People with an IQ of 100 will always have a far greater potential for great achievements than people with an IQ of 80. To what extent that potential is realized or inhibited depends to a large extent on cultural factors. You can easily destroy the ability of high-IQ peoples to utilize their potential, but you cannot create additional potential for low-IQ peoples. North Korea can be made a poorer country than South Korea through Communism, but West Africans can never become pioneers in space exploration. France has produced some of the greatest mathematicians in recorded history. Algeria has produced virtually none. I seriously doubt whether France will continue to produce great mathematicians if it is populated by Algerians.
Yes, I know that there are many white Marxists and others who are hostile to Western civilization, and there are many non-whites who genuinely admire this civilization and want to preserve it. Culture does not always follow genes, but on the other hand it is questionable whether the two can be completely separated. What if culture is at least partly the product a specific group of people with a related genetic profile? What if cultural heritage cannot be totally separated from genetic heritage and that in order to preserve the former in any meaningful way you must also preserve the latter? If so, Western culture was historically the product of European peoples and can only be maintained by them. In that case, perhaps US President Barack Hussein Obama will be remembered as a transitional figure in the evolution of the USA from a Western to a non-Western country with a non-European majority.

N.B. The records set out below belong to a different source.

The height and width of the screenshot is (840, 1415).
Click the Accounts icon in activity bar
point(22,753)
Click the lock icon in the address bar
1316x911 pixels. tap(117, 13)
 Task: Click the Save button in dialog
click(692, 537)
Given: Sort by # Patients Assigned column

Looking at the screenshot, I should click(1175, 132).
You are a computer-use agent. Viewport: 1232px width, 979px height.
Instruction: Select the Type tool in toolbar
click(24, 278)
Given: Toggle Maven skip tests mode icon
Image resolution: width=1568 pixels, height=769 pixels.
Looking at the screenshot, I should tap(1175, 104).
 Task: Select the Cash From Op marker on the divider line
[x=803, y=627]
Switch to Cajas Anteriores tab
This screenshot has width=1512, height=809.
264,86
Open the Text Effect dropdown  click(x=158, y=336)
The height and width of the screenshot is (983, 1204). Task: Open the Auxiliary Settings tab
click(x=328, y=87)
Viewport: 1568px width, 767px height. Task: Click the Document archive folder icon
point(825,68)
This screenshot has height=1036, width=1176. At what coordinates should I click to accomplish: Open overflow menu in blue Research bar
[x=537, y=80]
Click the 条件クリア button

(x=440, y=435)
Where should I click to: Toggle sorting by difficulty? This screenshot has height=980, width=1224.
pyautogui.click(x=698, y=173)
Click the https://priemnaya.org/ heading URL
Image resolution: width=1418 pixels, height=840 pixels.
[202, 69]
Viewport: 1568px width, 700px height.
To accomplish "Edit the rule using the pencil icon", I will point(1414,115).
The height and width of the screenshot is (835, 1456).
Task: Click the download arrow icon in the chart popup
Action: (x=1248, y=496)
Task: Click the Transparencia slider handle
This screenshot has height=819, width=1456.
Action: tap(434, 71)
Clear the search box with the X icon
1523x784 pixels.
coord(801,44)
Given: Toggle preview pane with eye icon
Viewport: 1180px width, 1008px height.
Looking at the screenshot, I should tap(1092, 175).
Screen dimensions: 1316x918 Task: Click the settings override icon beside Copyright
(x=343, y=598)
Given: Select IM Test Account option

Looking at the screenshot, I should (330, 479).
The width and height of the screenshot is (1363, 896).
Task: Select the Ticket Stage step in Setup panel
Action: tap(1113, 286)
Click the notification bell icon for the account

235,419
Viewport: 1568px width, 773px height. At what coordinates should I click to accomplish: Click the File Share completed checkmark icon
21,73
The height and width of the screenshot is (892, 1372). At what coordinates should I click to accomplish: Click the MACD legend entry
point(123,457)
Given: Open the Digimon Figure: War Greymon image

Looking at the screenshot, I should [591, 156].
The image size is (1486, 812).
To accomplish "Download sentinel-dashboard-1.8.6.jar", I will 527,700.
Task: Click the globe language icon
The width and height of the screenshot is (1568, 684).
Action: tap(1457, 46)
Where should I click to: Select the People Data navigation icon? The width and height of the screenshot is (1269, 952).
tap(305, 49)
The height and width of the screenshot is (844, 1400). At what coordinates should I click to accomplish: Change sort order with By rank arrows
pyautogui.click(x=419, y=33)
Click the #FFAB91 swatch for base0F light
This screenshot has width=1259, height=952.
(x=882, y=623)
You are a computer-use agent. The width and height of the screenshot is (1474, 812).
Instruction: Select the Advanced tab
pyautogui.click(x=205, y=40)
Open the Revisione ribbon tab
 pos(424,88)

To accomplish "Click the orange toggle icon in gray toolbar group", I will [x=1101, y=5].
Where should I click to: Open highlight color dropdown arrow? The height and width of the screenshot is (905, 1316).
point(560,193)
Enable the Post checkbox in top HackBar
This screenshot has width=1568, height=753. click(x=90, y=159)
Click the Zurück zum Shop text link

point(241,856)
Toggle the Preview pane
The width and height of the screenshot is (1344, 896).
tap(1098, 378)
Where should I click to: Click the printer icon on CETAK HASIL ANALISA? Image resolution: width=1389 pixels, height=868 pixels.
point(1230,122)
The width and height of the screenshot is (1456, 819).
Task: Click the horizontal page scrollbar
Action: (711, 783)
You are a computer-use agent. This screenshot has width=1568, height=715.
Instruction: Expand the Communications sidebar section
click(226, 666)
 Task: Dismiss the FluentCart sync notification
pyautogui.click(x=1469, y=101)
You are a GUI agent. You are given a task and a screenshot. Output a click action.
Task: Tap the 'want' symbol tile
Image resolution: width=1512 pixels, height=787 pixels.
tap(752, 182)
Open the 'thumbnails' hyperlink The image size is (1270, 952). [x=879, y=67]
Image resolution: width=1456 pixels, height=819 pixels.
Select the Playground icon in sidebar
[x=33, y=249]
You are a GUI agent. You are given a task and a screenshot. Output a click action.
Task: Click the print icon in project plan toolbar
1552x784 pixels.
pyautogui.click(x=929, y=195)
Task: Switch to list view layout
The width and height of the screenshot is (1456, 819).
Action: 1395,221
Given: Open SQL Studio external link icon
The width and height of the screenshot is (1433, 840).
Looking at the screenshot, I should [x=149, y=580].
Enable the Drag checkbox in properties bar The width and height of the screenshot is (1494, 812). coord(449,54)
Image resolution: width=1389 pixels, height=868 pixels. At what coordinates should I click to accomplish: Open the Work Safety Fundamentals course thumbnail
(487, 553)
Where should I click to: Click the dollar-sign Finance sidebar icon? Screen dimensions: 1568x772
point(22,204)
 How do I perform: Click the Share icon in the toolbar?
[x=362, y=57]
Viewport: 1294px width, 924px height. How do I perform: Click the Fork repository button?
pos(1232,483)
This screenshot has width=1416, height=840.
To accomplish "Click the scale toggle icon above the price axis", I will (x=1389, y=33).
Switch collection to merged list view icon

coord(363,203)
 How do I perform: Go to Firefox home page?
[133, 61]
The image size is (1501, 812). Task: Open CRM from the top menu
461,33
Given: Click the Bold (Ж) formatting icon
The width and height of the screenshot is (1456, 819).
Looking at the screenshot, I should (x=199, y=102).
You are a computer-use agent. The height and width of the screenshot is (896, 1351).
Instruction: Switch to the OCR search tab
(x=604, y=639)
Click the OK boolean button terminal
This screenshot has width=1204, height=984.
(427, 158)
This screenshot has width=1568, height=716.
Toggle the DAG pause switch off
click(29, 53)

While Jared Diamond’s book Guns, Germs, and Steel contains some worthwhile parts, the overall conclusion is almost certainly wrong. You can just look at the state of California to disprove it. California was by the 1960s and 70s the economic engine of the USA and by the extension the world. By 2009 it is close to bankruptcy. The reason for this is not that the geography of California changed, nor its plants or animals to any significant degree. What changed was the demographic make-up of California. As long as it was predominantly inhabited by whites it was a dynamic region. As soon as it become inhabited by Mexicans and other lower-IQ Third World peoples it came increasingly to resemble a Third World region. Diamond is currently a Professor at the University of California, Los Angeles (UCLA), which means that he can see clearly that his theories are flawed just by looking out the window.
Jared Diamond is a poor and dishonest scientist for failing to seriously consider alternative hypotheses which sometimes explain observed reality better than his own. So why has he become so popular and influential? Because he gave the Western Multicultural elites exactly what they wanted to hear: People are equal, what matters is geography. This is an ideological green light for mass immigration of people from failed countries and cultures to the West. If you follow this logic to the extreme you should be able to swap the populations of, say, Japan and Kenya. Kenyans would then have access to all those magnificent Japanese plants and would therefore become much cleverer and would develop the next lines of high-tech cars for Toyota and Mitsubishi or sophisticated TVs for Sony. Personally, I don’t buy that idea. The experiences brought by non-Western immigration to Western cities so far indicate otherwise.